クラブとして築いてきたものを無駄にしないため、揺らいだアイデンティティを喪失させないための戦いとなった11月3日のセレッソ大阪戦では、前半終了後に岩尾が負傷交代。崩壊してしまう可能性も十分に考えられたが、ここでピッチに残された選手たちが導き出した答えは「自分たちのやりたいことを全員が意思統一して臨むことが大切」(MF岸本武流)ということだった。「ピンチをチャンスに、ではないが、ひとりひとりがさらに責任感を増して戦えるように、というメッセージだととらえて取り組めていたと思う」(GK上福元直人)と奮闘したチームは、0-1で敗れたものの徳島らしさを取り戻してみせた。

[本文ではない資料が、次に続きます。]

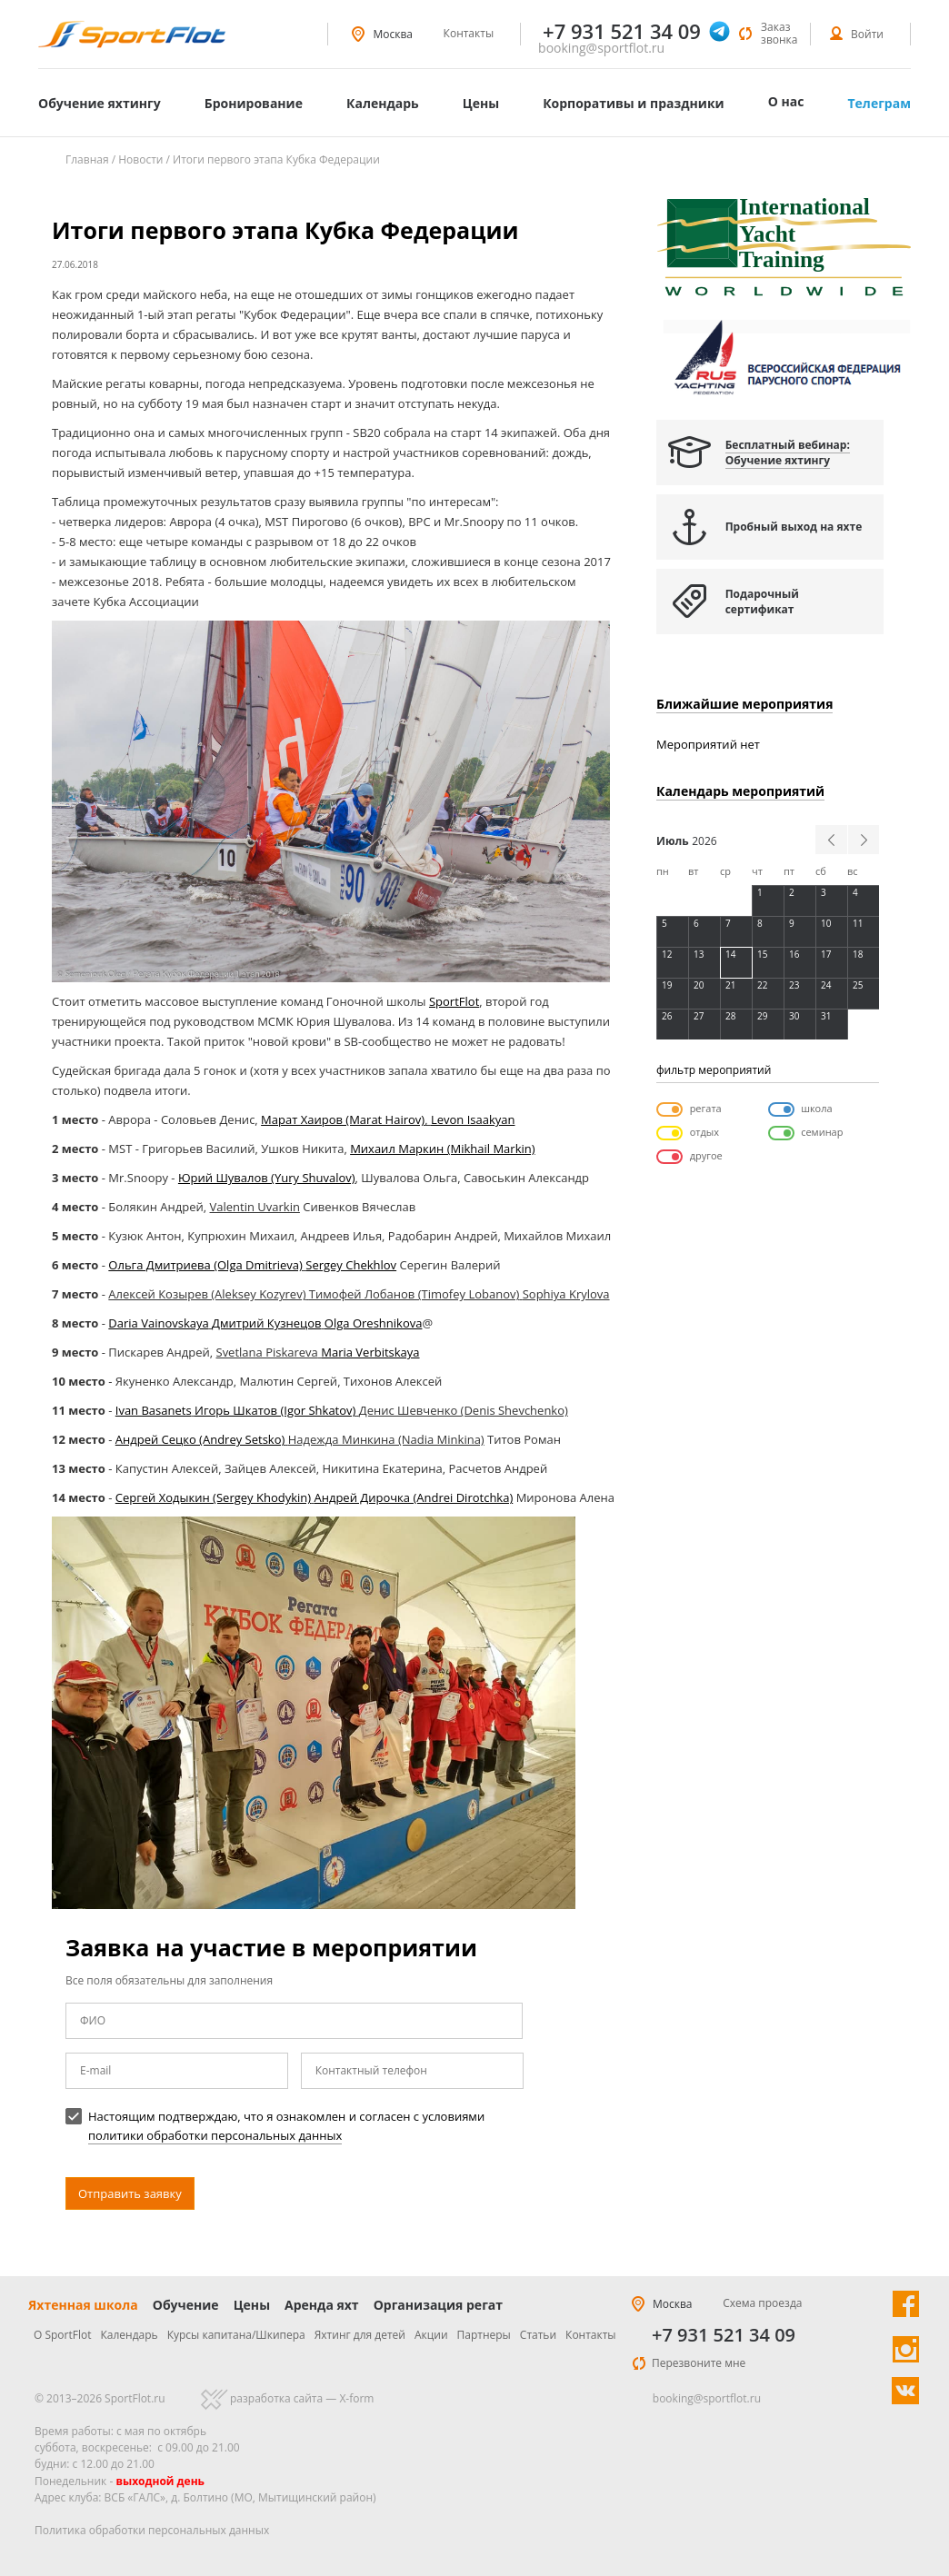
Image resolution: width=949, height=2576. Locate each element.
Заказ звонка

そして3日後。チームの心臓だった岩尾がいない徳島は、神戸戦で冒頭に紹介した武藤の称賛をよぶ素晴らしいプレーを披露することになる。岩尾は、助け合うことだけでなく役割をひとりひとりがしっかり果たせばそれもチームワークのひとつの形、という考え方を持っていたが、この状況で徳島はその両方を見せ、しかもアイデンティティも揺らがない“良いチーム”になった。
4カ月遅れで新監督が合流し、3カ月かけて元来のスタイルとの融合を果たし、そこから3カ月で再び困難と直面し、それを乗り越えて迎えた最終盤。ラスト3試合では岩尾も戻り、徳島はさらなる“良いチーム”としてFC東京、湘南ベルマーレに連勝。最終節まで残留の可能性を残した。
広島の積極性の前に散った最終節
しかし12月4日の最終節。ホームにサンフレッチェ広島を迎えたチームは2-4で敗れた。
J2では自分たちが主導権を握り続けることができたが、J1ではそうはいかない。そこで効果的な武器になっていたのが、序盤にじっくり様子をうかがってから崩しにかかるというやり方だった。どうボールを動かすと相手がどう動くのか、誰がボールを持つと相手がどう対応してくるのか。東京と湘南に連勝した戦い方はJ1定着への鍵になりそうだったが、広島はそれを許さない積極性であっという間に2得点を奪った。